• **Task objective**
Below are the records. Retype exactly the lines between the lines holding "[Home Link] (197, 38)" and "Tratamiento Legionella (157, 85)", inclusive.

(Stored data entries)
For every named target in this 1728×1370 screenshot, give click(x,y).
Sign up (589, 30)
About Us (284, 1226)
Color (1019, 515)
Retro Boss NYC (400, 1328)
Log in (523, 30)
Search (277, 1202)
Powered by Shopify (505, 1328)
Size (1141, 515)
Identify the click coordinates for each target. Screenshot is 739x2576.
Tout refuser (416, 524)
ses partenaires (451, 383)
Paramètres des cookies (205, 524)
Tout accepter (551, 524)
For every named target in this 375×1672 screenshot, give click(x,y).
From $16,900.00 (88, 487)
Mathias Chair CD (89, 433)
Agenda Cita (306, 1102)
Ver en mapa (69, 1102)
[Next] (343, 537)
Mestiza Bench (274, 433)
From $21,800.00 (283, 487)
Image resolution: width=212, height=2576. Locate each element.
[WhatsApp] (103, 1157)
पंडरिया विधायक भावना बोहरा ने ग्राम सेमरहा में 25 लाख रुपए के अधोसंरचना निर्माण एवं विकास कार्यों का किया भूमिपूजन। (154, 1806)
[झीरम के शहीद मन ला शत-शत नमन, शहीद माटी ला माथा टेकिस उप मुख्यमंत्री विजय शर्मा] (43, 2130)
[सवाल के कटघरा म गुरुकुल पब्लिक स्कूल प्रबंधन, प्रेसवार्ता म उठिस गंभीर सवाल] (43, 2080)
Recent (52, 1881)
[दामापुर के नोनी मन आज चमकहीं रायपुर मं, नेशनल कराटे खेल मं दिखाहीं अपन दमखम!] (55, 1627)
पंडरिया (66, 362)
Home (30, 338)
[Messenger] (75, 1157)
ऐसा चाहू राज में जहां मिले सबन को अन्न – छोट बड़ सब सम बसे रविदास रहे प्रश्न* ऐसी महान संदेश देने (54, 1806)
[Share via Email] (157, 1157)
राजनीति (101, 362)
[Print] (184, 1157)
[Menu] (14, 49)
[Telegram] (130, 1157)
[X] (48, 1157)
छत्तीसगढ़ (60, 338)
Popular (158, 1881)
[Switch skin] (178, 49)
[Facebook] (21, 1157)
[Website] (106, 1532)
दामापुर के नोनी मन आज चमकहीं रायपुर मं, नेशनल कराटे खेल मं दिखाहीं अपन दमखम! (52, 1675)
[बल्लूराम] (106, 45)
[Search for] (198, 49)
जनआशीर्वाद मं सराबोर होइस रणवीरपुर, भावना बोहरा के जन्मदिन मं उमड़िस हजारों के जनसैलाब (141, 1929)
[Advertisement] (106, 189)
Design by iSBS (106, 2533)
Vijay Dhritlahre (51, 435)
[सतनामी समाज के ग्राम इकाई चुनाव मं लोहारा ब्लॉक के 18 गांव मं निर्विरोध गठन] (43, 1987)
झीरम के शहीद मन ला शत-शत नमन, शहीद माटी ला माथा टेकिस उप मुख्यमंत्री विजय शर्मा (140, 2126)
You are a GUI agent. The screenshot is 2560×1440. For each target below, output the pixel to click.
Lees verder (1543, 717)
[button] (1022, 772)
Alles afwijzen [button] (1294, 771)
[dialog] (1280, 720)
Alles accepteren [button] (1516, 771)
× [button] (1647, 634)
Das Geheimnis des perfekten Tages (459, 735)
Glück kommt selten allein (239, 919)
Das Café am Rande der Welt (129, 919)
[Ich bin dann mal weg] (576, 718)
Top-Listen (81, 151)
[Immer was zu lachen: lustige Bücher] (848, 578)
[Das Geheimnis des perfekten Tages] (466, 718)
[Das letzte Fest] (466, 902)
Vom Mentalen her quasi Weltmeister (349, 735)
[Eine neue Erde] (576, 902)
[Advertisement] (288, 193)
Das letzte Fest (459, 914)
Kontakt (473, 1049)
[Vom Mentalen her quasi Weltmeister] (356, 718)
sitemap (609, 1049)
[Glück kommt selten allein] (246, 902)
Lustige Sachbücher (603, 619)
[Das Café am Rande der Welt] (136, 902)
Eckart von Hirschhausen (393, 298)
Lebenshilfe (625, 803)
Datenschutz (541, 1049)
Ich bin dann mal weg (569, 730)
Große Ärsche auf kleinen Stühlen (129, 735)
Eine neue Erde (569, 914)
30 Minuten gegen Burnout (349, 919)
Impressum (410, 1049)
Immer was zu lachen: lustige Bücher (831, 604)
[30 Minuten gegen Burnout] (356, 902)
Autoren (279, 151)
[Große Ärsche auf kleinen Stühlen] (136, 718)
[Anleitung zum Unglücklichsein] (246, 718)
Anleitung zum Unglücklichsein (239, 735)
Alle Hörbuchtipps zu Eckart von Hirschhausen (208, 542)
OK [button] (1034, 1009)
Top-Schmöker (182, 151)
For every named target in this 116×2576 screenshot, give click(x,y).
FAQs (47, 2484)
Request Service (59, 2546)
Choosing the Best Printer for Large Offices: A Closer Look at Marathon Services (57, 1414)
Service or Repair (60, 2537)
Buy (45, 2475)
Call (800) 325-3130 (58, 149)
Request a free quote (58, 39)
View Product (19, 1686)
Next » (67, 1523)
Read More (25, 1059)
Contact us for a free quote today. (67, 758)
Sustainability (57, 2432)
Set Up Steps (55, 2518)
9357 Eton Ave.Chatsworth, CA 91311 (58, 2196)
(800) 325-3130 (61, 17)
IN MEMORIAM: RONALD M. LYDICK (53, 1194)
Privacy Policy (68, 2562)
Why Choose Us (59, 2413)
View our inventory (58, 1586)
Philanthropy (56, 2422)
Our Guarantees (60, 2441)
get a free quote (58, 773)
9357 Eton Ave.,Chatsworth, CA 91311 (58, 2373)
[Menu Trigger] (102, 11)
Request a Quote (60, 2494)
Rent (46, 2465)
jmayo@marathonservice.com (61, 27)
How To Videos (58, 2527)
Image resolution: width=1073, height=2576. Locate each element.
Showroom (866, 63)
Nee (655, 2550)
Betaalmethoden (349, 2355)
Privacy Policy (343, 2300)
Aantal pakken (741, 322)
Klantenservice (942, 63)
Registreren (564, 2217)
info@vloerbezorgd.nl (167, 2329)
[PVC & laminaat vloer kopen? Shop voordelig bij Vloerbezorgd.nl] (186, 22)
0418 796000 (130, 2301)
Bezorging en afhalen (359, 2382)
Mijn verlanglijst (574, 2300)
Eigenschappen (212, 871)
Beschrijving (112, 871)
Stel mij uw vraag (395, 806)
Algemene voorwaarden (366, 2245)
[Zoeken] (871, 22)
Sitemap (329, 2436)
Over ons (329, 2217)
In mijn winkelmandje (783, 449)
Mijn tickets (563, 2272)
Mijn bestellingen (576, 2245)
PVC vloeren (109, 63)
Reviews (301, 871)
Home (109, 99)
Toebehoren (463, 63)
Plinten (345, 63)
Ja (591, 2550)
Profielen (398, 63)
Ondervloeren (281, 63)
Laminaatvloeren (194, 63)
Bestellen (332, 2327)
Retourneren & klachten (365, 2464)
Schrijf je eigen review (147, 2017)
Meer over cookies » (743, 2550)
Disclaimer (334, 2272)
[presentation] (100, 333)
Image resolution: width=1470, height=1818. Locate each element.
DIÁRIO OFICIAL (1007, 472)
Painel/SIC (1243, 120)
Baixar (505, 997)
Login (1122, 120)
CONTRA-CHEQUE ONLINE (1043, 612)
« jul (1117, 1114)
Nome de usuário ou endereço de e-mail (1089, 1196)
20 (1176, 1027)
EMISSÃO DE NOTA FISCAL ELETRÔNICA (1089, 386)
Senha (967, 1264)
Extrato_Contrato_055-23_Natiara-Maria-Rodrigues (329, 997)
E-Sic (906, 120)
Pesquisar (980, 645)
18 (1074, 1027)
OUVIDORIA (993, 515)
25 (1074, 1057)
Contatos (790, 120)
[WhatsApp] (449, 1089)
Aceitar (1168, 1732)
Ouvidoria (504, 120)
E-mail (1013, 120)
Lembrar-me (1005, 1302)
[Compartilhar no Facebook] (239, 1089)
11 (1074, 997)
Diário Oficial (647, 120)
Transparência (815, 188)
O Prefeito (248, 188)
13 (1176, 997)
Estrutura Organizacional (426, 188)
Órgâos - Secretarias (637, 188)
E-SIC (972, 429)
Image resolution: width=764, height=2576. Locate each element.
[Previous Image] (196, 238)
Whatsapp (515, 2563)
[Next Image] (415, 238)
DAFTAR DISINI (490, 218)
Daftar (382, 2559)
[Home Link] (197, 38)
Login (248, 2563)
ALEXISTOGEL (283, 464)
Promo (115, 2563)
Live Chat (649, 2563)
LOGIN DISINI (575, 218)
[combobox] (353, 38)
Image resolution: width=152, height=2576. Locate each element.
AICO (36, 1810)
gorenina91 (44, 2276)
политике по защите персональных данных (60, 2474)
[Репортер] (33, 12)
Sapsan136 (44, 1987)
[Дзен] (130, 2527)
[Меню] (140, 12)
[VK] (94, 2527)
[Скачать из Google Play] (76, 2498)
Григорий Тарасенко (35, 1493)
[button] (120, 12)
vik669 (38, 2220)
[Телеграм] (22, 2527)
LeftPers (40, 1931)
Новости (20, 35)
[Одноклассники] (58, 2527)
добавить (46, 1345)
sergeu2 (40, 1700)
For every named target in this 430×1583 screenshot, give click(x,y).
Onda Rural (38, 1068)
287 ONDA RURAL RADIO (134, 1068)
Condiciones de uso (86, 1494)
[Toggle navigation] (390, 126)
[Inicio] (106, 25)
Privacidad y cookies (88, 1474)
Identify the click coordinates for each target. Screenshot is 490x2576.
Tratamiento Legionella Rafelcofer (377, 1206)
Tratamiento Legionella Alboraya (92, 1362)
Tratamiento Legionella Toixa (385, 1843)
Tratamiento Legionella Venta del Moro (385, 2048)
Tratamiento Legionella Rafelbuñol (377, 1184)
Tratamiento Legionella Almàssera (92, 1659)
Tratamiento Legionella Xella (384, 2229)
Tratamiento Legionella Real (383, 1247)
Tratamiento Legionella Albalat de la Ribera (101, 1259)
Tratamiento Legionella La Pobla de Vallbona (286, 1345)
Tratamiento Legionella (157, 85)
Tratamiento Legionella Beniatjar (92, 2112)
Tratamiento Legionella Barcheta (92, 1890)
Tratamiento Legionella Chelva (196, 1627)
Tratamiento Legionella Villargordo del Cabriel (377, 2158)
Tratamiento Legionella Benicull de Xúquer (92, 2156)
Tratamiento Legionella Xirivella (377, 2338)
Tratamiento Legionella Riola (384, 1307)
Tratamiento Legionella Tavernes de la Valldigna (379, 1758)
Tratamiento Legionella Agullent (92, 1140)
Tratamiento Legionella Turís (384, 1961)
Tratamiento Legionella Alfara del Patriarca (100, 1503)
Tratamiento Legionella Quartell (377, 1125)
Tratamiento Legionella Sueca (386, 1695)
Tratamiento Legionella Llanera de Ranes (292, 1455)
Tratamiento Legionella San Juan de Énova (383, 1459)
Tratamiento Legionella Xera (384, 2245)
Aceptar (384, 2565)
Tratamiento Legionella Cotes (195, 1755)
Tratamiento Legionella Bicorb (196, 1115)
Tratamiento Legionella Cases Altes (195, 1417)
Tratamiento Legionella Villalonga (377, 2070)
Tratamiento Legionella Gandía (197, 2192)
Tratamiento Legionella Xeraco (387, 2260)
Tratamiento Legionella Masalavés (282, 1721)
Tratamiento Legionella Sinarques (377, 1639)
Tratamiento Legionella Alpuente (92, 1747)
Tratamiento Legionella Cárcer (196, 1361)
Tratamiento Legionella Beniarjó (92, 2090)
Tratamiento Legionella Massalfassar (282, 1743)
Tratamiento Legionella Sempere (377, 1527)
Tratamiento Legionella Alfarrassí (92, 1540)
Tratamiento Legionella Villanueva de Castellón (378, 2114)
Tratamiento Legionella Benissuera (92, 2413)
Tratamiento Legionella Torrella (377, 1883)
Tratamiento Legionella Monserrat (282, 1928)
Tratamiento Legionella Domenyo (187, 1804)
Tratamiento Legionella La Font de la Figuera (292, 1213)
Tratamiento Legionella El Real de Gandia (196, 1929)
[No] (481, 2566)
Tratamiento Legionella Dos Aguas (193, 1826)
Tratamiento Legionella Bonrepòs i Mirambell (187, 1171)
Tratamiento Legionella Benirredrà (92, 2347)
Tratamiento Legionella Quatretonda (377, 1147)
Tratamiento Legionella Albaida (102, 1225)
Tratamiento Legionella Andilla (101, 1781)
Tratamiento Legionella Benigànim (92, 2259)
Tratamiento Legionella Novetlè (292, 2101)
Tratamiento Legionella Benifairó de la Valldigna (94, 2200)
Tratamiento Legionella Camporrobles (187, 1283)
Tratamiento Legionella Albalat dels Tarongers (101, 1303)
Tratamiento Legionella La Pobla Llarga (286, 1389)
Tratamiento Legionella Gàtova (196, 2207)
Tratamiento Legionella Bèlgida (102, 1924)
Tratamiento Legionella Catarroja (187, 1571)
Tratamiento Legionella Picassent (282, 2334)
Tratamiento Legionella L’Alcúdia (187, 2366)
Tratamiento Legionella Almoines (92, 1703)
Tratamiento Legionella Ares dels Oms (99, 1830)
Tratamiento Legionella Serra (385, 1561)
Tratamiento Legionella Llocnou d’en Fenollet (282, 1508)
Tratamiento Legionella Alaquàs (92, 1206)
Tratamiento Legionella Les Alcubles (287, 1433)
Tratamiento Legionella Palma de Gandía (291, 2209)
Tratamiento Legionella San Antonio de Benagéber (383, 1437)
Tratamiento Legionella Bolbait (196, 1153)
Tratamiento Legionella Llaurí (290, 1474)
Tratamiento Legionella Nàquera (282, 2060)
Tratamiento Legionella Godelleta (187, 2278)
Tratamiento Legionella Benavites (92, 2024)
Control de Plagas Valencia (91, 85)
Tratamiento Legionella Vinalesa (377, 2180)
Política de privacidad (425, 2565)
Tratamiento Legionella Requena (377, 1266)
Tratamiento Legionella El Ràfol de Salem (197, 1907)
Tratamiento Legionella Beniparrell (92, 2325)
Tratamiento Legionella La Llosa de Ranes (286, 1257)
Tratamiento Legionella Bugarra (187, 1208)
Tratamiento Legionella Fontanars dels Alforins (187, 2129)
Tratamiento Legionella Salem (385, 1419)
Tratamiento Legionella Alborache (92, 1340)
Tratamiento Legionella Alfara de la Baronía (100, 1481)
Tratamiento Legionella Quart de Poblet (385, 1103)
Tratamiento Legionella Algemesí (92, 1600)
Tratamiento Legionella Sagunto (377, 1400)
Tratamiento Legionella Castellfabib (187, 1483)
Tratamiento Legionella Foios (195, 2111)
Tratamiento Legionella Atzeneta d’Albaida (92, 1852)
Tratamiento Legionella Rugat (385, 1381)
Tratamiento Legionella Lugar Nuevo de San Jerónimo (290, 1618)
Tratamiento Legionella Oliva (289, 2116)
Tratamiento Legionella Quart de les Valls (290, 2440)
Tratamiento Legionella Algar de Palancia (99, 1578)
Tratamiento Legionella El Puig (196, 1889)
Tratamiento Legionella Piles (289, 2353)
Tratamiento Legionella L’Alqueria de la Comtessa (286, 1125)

• **Your solution**
[Home Link] (197, 38)
Login (248, 2563)
ALEXISTOGEL (283, 464)
Promo (115, 2563)
Live Chat (649, 2563)
LOGIN DISINI (575, 218)
[combobox] (353, 38)
Image resolution: width=152, height=2576. Locate each element.
AICO (36, 1810)
gorenina91 (44, 2276)
политике по защите персональных данных (60, 2474)
[Репортер] (33, 12)
Sapsan136 (44, 1987)
[Дзен] (130, 2527)
[Меню] (140, 12)
[VK] (94, 2527)
[Скачать из Google Play] (76, 2498)
Григорий Тарасенко (35, 1493)
[button] (120, 12)
vik669 (38, 2220)
[Телеграм] (22, 2527)
LeftPers (40, 1931)
Новости (20, 35)
[Одноклассники] (58, 2527)
добавить (46, 1345)
sergeu2 (40, 1700)
For every named target in this 430×1583 screenshot, give click(x,y).
Onda Rural (38, 1068)
287 ONDA RURAL RADIO (134, 1068)
Condiciones de uso (86, 1494)
[Toggle navigation] (390, 126)
[Inicio] (106, 25)
Privacidad y cookies (88, 1474)
Identify the click coordinates for each target. Screenshot is 490x2576.
Tratamiento Legionella Rafelcofer (377, 1206)
Tratamiento Legionella Alboraya (92, 1362)
Tratamiento Legionella Toixa (385, 1843)
Tratamiento Legionella Venta del Moro (385, 2048)
Tratamiento Legionella Rafelbuñol (377, 1184)
Tratamiento Legionella Almàssera (92, 1659)
Tratamiento Legionella Xella (384, 2229)
Tratamiento Legionella Real (383, 1247)
Tratamiento Legionella Albalat de la Ribera (101, 1259)
Tratamiento Legionella La Pobla de Vallbona (286, 1345)
Tratamiento Legionella (157, 85)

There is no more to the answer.